Quatre jours plus tard, la compagnie qui détient les droits de Spidey contacte l’artiste. «Marvel a adoré! Ils voulaient l’utiliser pour des couvertures. J’ai appris à lire avec Spider-Man et je fais la couverture du numéro 700, qui marque la fin de la première aventure de Spider-Man à l’occasion de son 50e anniversaire! Waouh, c’était une grosse charge émotionnelle.» Il devient alors un habitué des couvertures de Marvel, qui fait régulièrement appel à son talent pour des numéros spéciaux. Capturer l’essence de toute l’histoire d’un personnage pour la condenser en un collage: c’est ça le super-pouvoir de Mr Garcin.

 

Le colleur masqué

 

Mr Garcin, c’est déjà une dégaine. Basket, veste en jean aux multiples tacons et, surtout, ce masque de luchador sur la tête, qu’il n’enlève jamais. «Pourquoi je porte ce masque? Oh, c’est pas très important, répond l’artiste avec la simplicité qui le caractérise. Déjà, je suis fan des Daft Punk, et puis, surtout, ça m’amuse. C’est un bon choix d’ailleurs, ça m’a permis de créer un personnage loufoque et drôle.» Et puis ça empêche d’être importuné dans la rue, non? «Non, pas du tout! Je ne le mets pas pour me cacher. D’ailleurs, je le portais déjà au tout début, quand personne ne me connaissait. Je n’ai pas peur de la grande star que je ne suis pas… Je ne le porte pas par subversion non plus. C’est vraiment juste pour m’amuser. À l’école j’étais déjà celui qui faisait rire la classe.»

Et on le croit sur parole. Avec son accent chantant, Mr Garcin a égayé la journée de la quinzaine de journalistes venus découvrir les deux expositions de la Maison d’Ailleurs. «Comme dans Fort Boyard, c’est parti!», s’écrie-t-il au moment de s’élancer au deuxième étage du musée. L’artiste est aussi un moulin à paroles, mais de ceux que l’on regarde tourner sans s’en lasser. Lorsque Marc Atallah le lance sur une de ses œuvres, difficile de l’arrêter.

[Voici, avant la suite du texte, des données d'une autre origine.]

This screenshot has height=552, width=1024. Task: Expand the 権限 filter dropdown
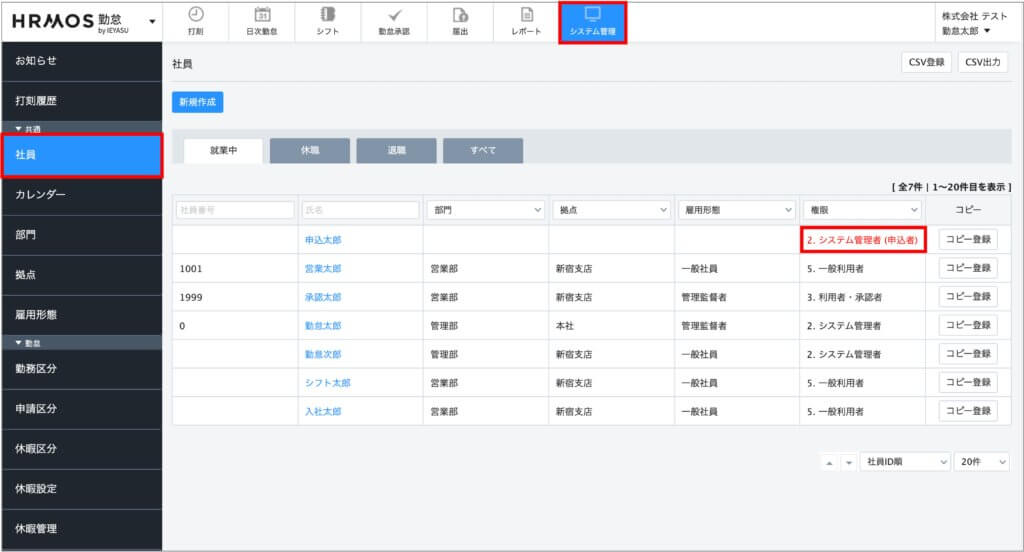861,210
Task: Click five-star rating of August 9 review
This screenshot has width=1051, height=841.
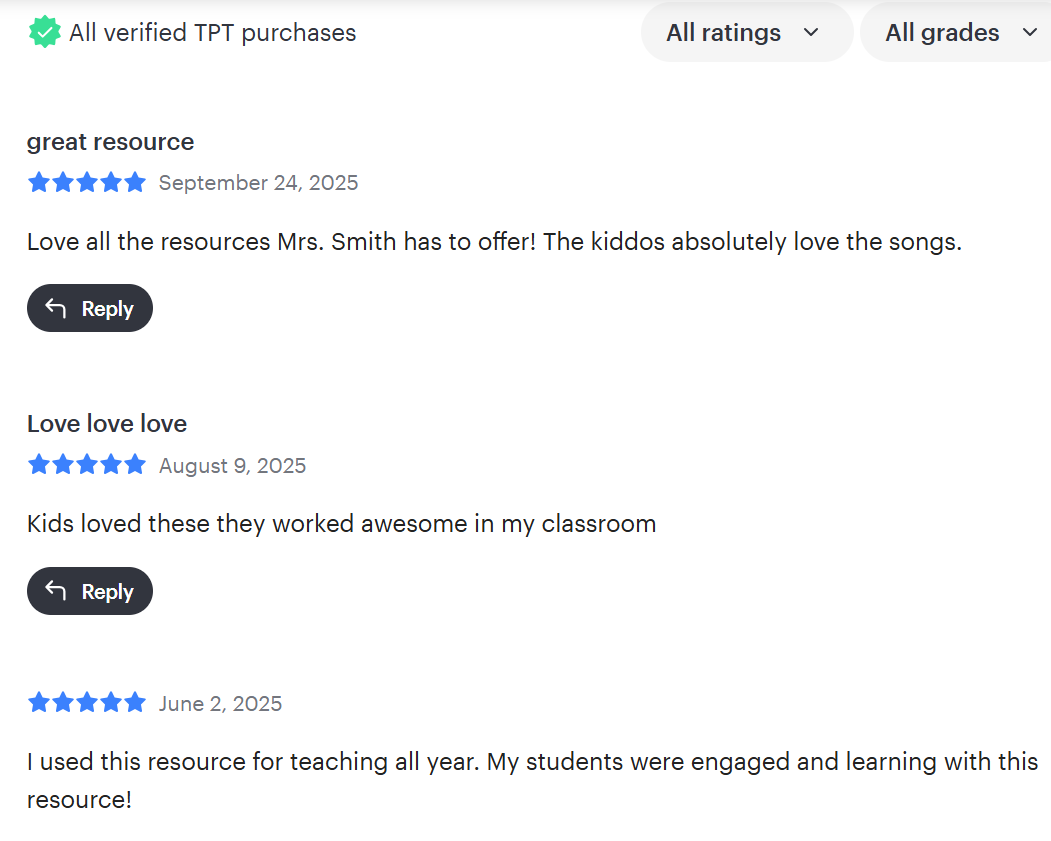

Avec générosité, il donne tout ce que lui rappelle le collage, enchaînant les détails passionnants. Le plus beau, c’est que cette volonté de s’exprimer, de tout dire, on la retrouve dans les collages du Montpelliérain. Bien plus que des simples mosaïques, les œuvres de Mr Garcin sont pour lui l’occasion de faire découvrir l’histoire des thématiques qu’il aborde. Le premier Super-Man côtoie le dernier en date… et des centaines d’autres. Ce n’est sûrement pas un hasard si ces œuvres, adulées par les passionnés de comic, ressemblent autant à leur créateur.

 

Marc Atallah: «L’artiste parfait pour l’exposition»

 

Directeur de la Maison d’Ailleurs, Marc Atallah connaissait évidemment le travail de Mr Garcin. Mieux, son œuvre collait parfaitement à l’exposition qui a été vernie samedi dernier, Transformations!, et qui vaut la peine d’être visitée. «Dans ses collages, il mélange plusieurs designs différents de super-héros. Son travail illustre bien la capacité de ces personnages à être réinvestis par des artistes différents. C’est à la fois un hommage et la démonstration du statut particulier de ces super-héros. Ces collages sont une sorte de mythologie en acte. Et puis il y a aussi ces mises en abîme, où plusieurs Spider-Man, par exemple, forment un autre Spider-Man. Ce côté méta colle bien à Transformations!.»

Comment Mr Garcin, un artiste largement reconnu, a-t-il réagi à la proposition de l’Yverdonnois d’apparaître à la Maison d’Ailleurs? «Quand je l’ai rencontré, je lui ai expliqué qu’il était l’artiste idéal pour l’exposition, que son travail mettait en valeur le phénomène des multivers qui existe dans le comic. Il a tout de suite accepté, il était très enthousiaste.»

Mais la première venue en Suisse de l’artiste a aussi connu ses défis: «Il a fallu contacter les collectionneurs qui possèdent les originaux pour pouvoir les exposer. Au final, la collaboration avec Mr Garcin a été très facile. C’est quelqu’un de très drôle, avec qui on adore parler. Mais il est en même temps très pro. Il a un parcours exceptionnel, rien ne le prédestinait à ça, et il a gardé ce côté très humble, avec le cœur sur la main.»